**Extract provided**
November 16, 2012
BEIJING, CHINA—”She.” Vice President Xi (pronounced “shee”) Jinping was picked to replace current President Hu (pronounced “who”) Jintao as China’s next “selected” President when Communist Party leaders gathered two days after we voted to to elect our leader.
Why should we care? Because going forward ALL major issues impacting the world will intersect at the corner of Beijing and Washington, DC.
As with many issues in China, including their leaders, gathering intelligence for a full picture of China’s leaders’ backgrounds is difficult.
So exactly who is Xi?
We do know him as a ‘Chinese princeling’, the son of Revolutionary hero and former Mao Zedong comrade, Xi Zhongxun. He will be the first ‘princeling’ to lead the country.
Xi Zhongxun, like Deng Xiaoping, China’s former leader who opened China to the world, was purged three times by Mao. He served as deputy prime minister from 1959 until 1962 and his falling out with Mao for the first time.
As a teenager, Xi Jinping suffered like many youth in the 60’s during the Cultural Revolution, having his education interrupted seven years when he was sent to the countryside to learn from the masses. And, Xi, like most of China’s leaders, is an engineer. He also has a law degree. His wife, Peng Liyuan, is one of China’s most famous and celebrated folk singers and an army major general.

**What you should do**
Please transcribe the article on Xi Jinping, from "We do know him" down to "lead the country.".

Source records
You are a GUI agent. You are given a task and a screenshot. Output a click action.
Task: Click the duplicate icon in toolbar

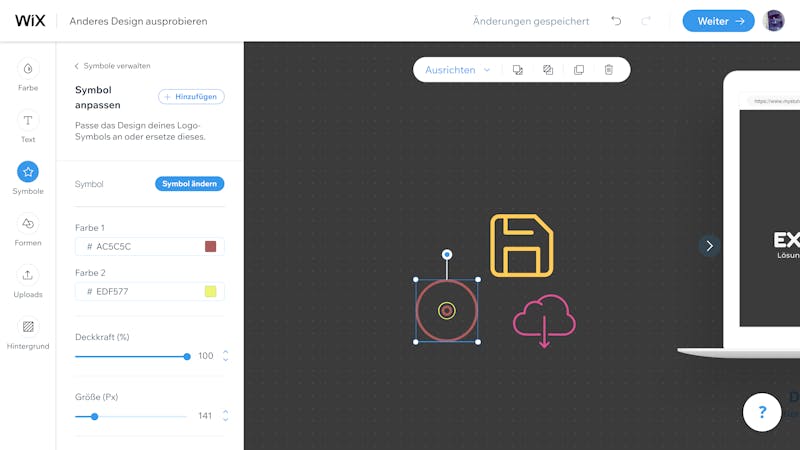point(579,70)
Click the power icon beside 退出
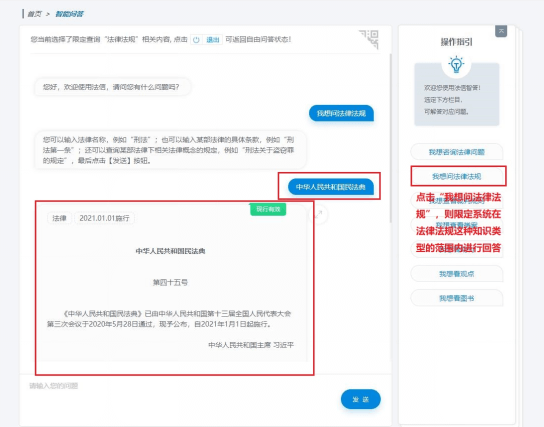 tap(196, 40)
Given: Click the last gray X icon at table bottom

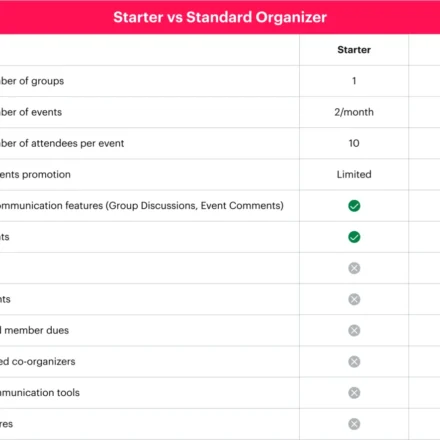Looking at the screenshot, I should pyautogui.click(x=354, y=424).
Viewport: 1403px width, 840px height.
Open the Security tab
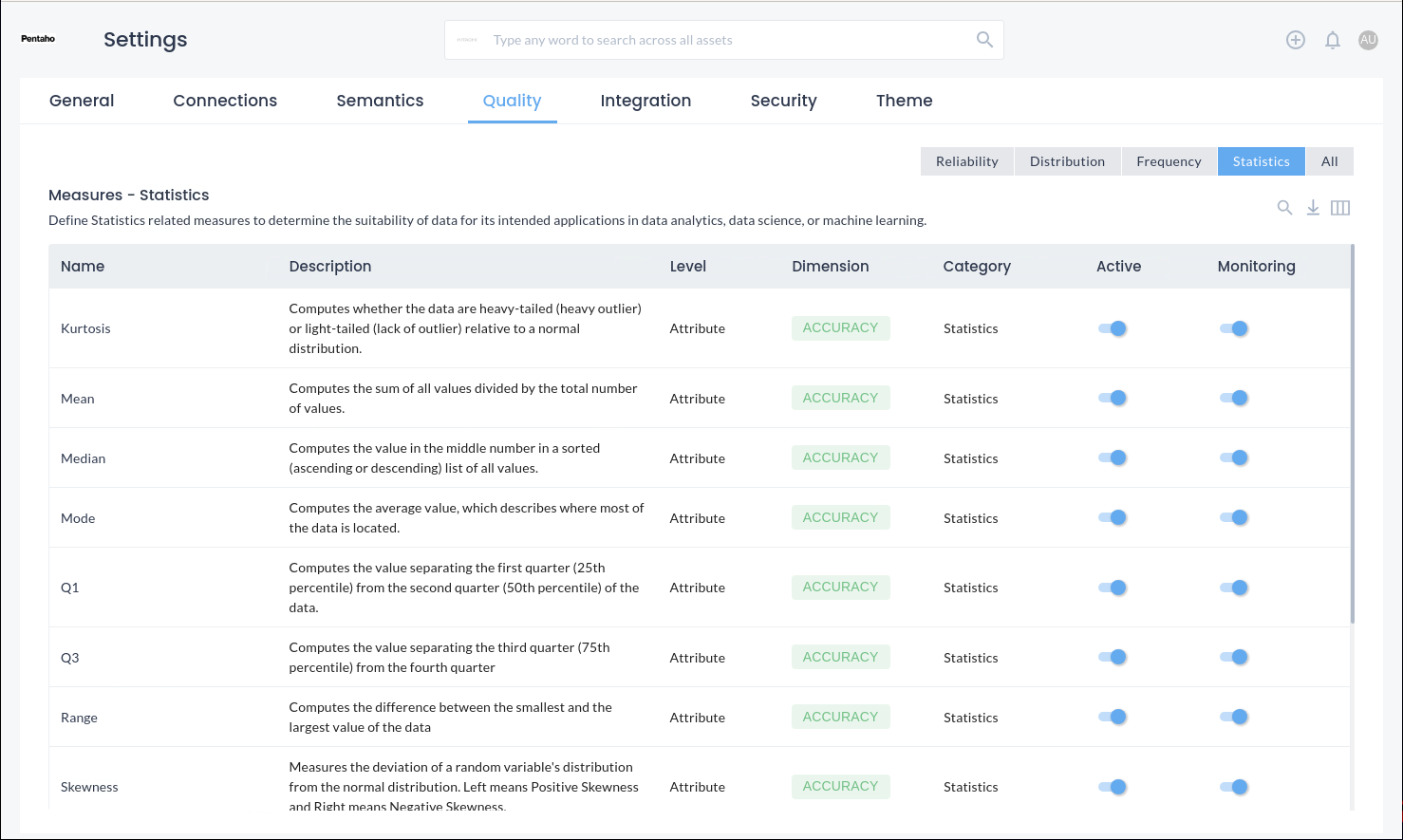click(783, 101)
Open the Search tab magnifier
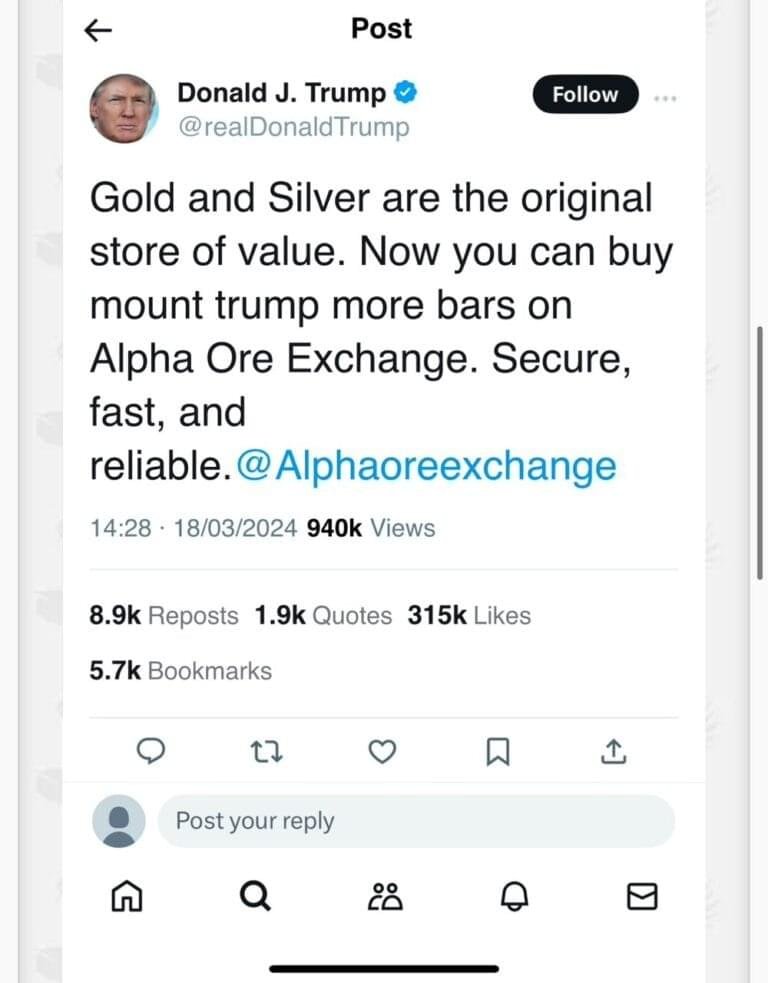Viewport: 768px width, 983px height. coord(256,898)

**Full output**
We do know him as a ‘Chinese princeling’, the son of Revolutionary hero and former Mao Zedong comrade, Xi Zhongxun. He will be the first ‘princeling’ to lead the country.